Calculate the similarity of two vectors

scipy.spatial.distance
https://docs.scipy.org/doc/scipy/reference/spatial.distance.html

sklearn.metrics
http://scikit-learn.org/stable/modules/classes.html#module-sklearn.metrics

Distance

Euclidean distance 歐幾里德距離

from sklearn.metrics.pairwise import euclidean_distances

euclidean_distances([0, 0, 0, 0], [0, 0, 0, 0])
# array([[ 0.]])

euclidean_distances([1, 0, 1, 0], [1, 0, 1, 0])
# array([[ 0.]])

euclidean_distances([0, 1, 0, 1], [1, 0, 1, 0])
# array([[ 2.]])

ref:
http://scikit-learn.org/stable/modules/generated/sklearn.metrics.pairwise.euclidean_distances.html

Manhattan Distance 曼哈頓距離

from sklearn.metrics.pairwise import manhattan_distances

manhattan_distances([0, 0, 0, 0], [0, 0 , 0, 0])
# array([[ 0.]])

manhattan_distances([1, 1, 1, 0], [1, 0, 0, 0])
# array([[ 2.]])

manhattan_distances([0, 1, 0, 1], [1, 0, 1, 0])
# array([[ 4.]])

ref:
http://scikit-learn.org/stable/modules/generated/sklearn.metrics.pairwise.manhattan_distances.html

Similarity

Cosine similarity 餘弦相似度

from sklearn.metrics.pairwise import cosine_similarity
from sklearn.metrics.pairwise import cosine_distances
from sklearn.metrics.pairwise import pairwise_distances
from scipy.spatial.distance import pdist, squareform

cosine_similarity(matrix) == \
1 - cosine_distances(matrix) == \
1 - pairwise_distances(matrix, metric='cosine') == \
1 - squareform(pdist(matrix, 'cosine'))

cosine_similarity([0, 0, 0, 0], [0, 0, 0, 0])
# array([[ 0.]])

cosine_similarity([1, 0, 0, 0], [1, 0, 0, 0])
# array([[ 1.]])

cosine_similarity([1, 0, 1, 0], [0, 1, 0, 1])
# array([[ 0.]])

cosine_similarity([1, 0, 0, 1], [1, 0, 0, 0])
# array([[ 0.70710678]])

cosine_similarity([1, 0, 0, 1], [1, 0, 1, 0])
# array([[ 0.5]])

ref:
http://scikit-learn.org/stable/modules/generated/sklearn.metrics.pairwise.cosine_similarity.html
http://scikit-learn.org/stable/modules/generated/sklearn.metrics.pairwise.cosine_distances.html
http://scikit-learn.org/stable/modules/generated/sklearn.metrics.pairwise.pairwise_distances.html
https://docs.scipy.org/doc/scipy/reference/generated/scipy.spatial.distance.pdist.html

Jaccard similarity coefficient score

from sklearn.metrics import jaccard_similarity_score

jaccard_similarity_score([0, 0, 0, 0], [0, 0, 0, 0])
# 1.0

jaccard_similarity_score([0, 0, 0, 0], [1, 0, 0, 0])
# 0.75

jaccard_similarity_score([1, 0, 0, 0], [1, 0, 0, 0])
# 1.0

jaccard_similarity_score([1, 0, 1, 0], [0, 1, 0, 1])
# 0.0

ref:
http://scikit-learn.org/stable/modules/generated/sklearn.metrics.jaccard_similarity_score.html

http://datascience.stackexchange.com/questions/5121/applications-and-differences-for-jaccard-similarity-and-cosine-similarity

Log-Likelihood similarity

TODO

Pearson correlation coefficient 皮爾森相關係數

It has a value between +1 and −1 inclusive, where 1 is total positive linear correlation, 0 is no linear correlation, and −1 is total negative linear correlation.
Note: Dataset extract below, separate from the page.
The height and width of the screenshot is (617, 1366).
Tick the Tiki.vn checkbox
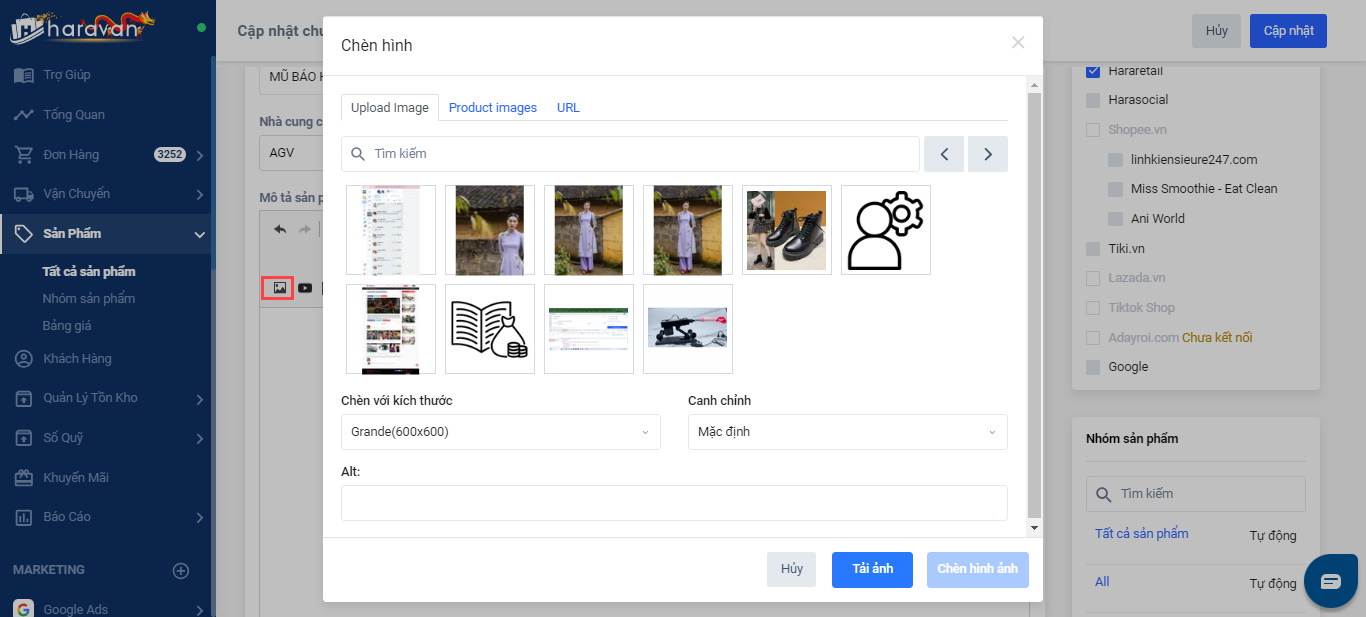1093,249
You should only calculate Pearson Correlations when the number of items in common between two users is > 1, preferably greater than 5/10. Only calculate the Pearson Correlation for two users where they have commonly rated items.

For hign-dimensional binary attributes, the performances of Pearson correlation coefficient and Cosine similarity
are better than Jaccard similarity coefficient score.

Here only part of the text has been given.